The Legislature passed the largest budget in the state’s history this year. The comptroller certified it, saying the state will bring in enough taxes, fees and whatnot to pay for it all. And the governor signed it, after scratching a veto line through some of the details he didn’t like.
But on Tuesday, the Legislative Budget Board — which is co-chaired by Patrick and Straus — sent a 14-page memo to the comptroller contesting some of the governor’s vetoes, saying that he vetoed several items that are constitutionally out of his reach.
“Appropriations may be made by the Legislature and may also be vetoed by the Governor; the power of the veto is to prohibit a withdrawal of funds from the Treasury,” wrote Ursula Parks, director of that agency. “It does not extend to vetoing the Legislature’s intent and direction.”
You could see the pith and vinegar in comments that the governor’s taxpayer-supported publicity office made to The Associated Press over the letter.
"It is unfortunate that unelected bureaucrats at the LBB are more concerned with protecting their own turf than complying with the line-item veto authority conferred on the Governor by the Texas Constitution," said John Wittman, himself an unelected bureaucrat. “In their zeal to expand their power, the LBB's bureaucrats are actively working to interfere with the Governor's constitutional authority to limit government and cut unnecessary spending.”

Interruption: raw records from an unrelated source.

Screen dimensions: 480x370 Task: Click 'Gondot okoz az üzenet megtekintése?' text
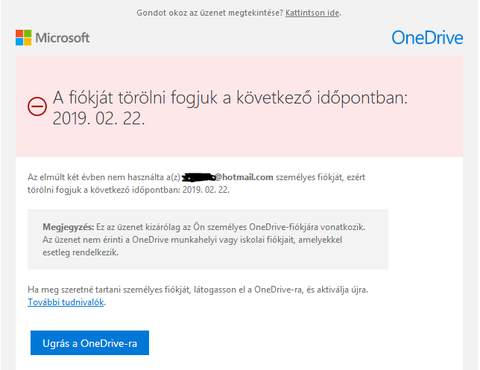point(210,13)
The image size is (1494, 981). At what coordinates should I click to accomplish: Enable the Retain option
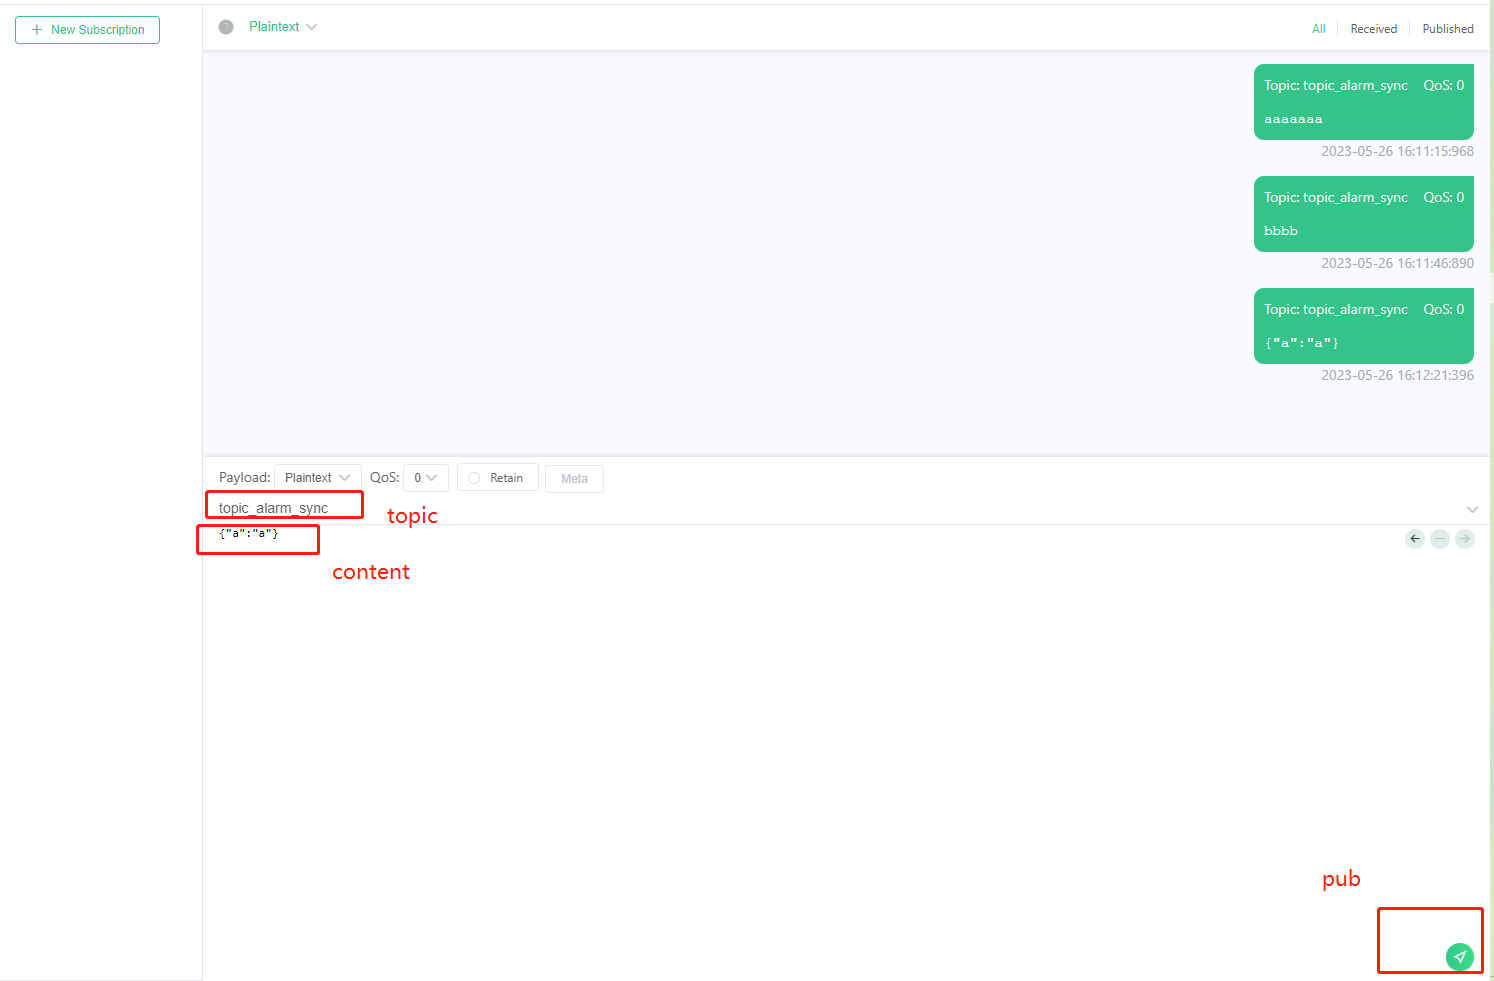tap(497, 478)
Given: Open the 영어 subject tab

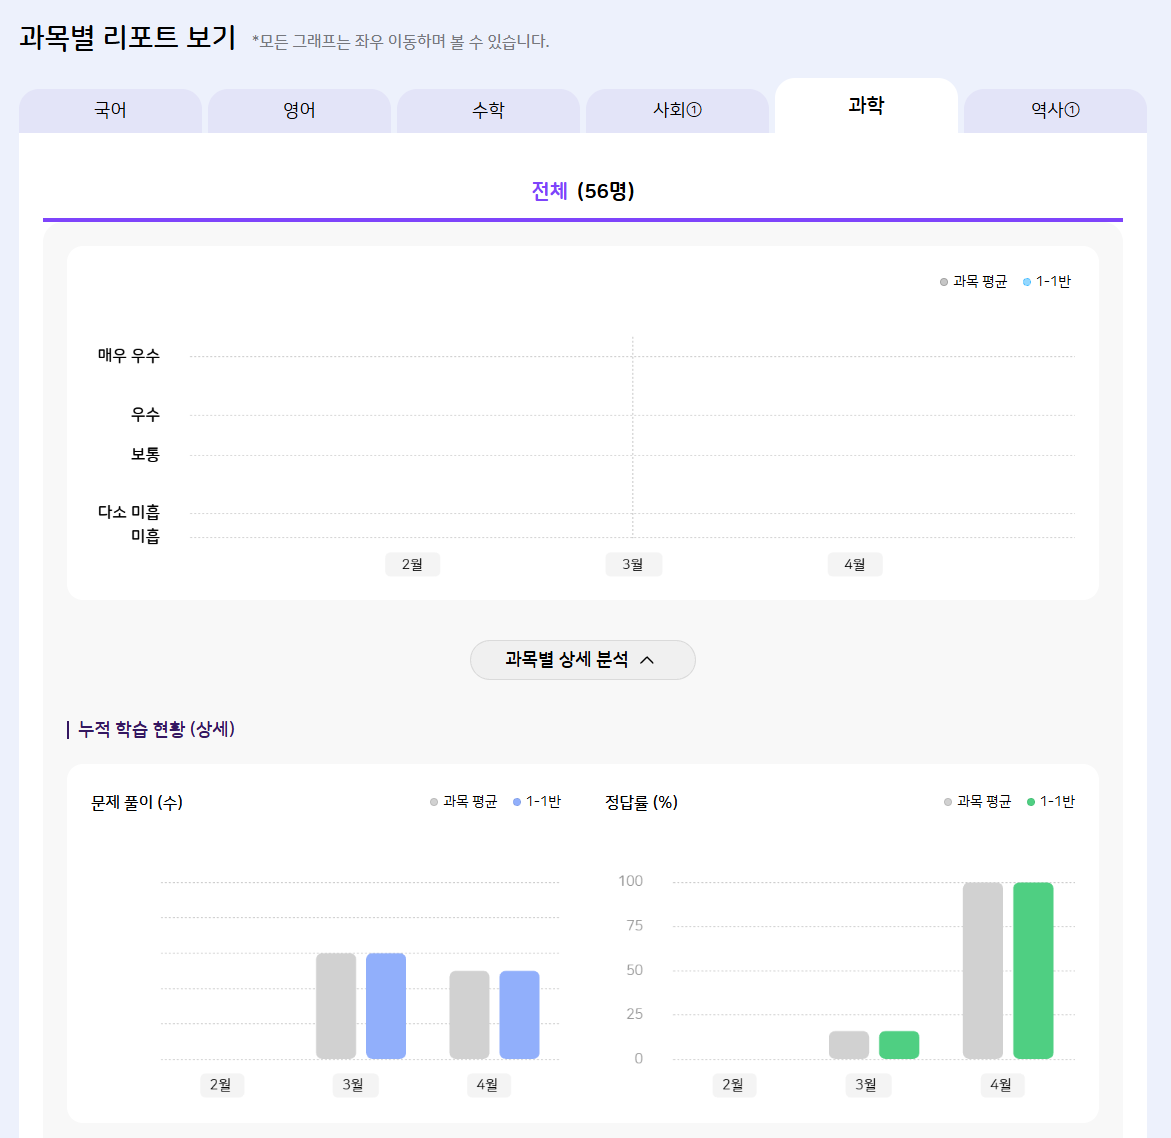Looking at the screenshot, I should click(x=299, y=110).
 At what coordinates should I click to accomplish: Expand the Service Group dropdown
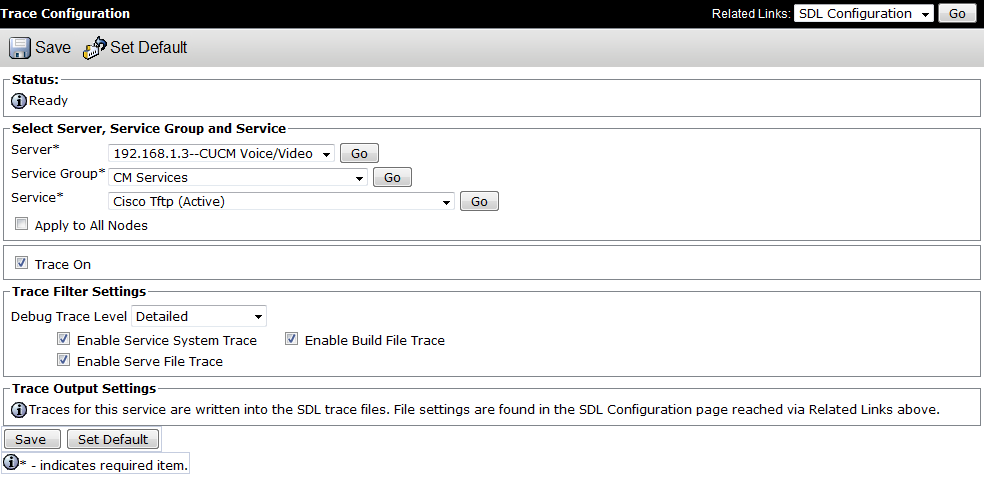coord(238,178)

He’s not actually talking to unelected bureaucrats. In addition to co-chairs Patrick and Straus, the board’s members include Sen. Jane Nelson, R-Flower Mound, who chairs the Senate Finance Committee, and state Rep. John Otto, R-Dayton, who chairs the Appropriations Committee. It includes three more members of the Senate and three more members of the House.
Memo to the governor’s staff: Those people are elected. The people who work for them are unelected employees — just like the governor’s staff.
And this isn’t their fight. This one belongs to the elected class.
Over the course of his 14 years as governor, Rick Perry transformed that traditionally weak office into a power base. It takes six years for a governor to replace or reappoint all of the members of the state’s boards and commissions.
Perry went through that cycle twice, and then some. By the time he left office in January, his appointees had hired executive directors for agencies, lawyers, communications people and regulators. It was, and remains, a Perry operation through and through.
That shift of power to the governor’s office was matched by a loss of power in the Legislature. Top lawmakers are still very powerful, but the agency heads who had once relied on legislators got in the habit of calling the governor’s office instead.
Now that Perry and longtime Lt. Gov. David Dewhurst are gone, the opportunity for a realignment is presenting itself.
A tussle over the state budget is a good place to start. Who controls the money controls the government, right? And there is another component to this — a new state comptroller.
The Rick Perry of that office was Bob Bullock, who was comptroller from 1975 to 1991 and who accumulated power in much the same way Perry did — by spreading his people all over state government and by putting together a network that got him more and better information than anybody else in state government.
Among other things, he had better economic information than anybody else, and he used it to control the numbers that make up the budget. A directive passed down from Bullock’s days: Everybody has numbers, but only the numbers from the comptroller’s office mean anything. They’re enforceable. If the comptroller says the money isn’t there, the money can’t be spent.
The new guy, Hegar, gets along great with lawmakers — he was one. But he’s unlikely to take orders from the Capitol. Some of his predecessors ceded power to the Legislature, and he naturally wants it back.
See how that all sets up? It’s probably a good thing that this struggle over power comes during a hiatus in the leadership breakfast schedule. Food fights are so unseemly.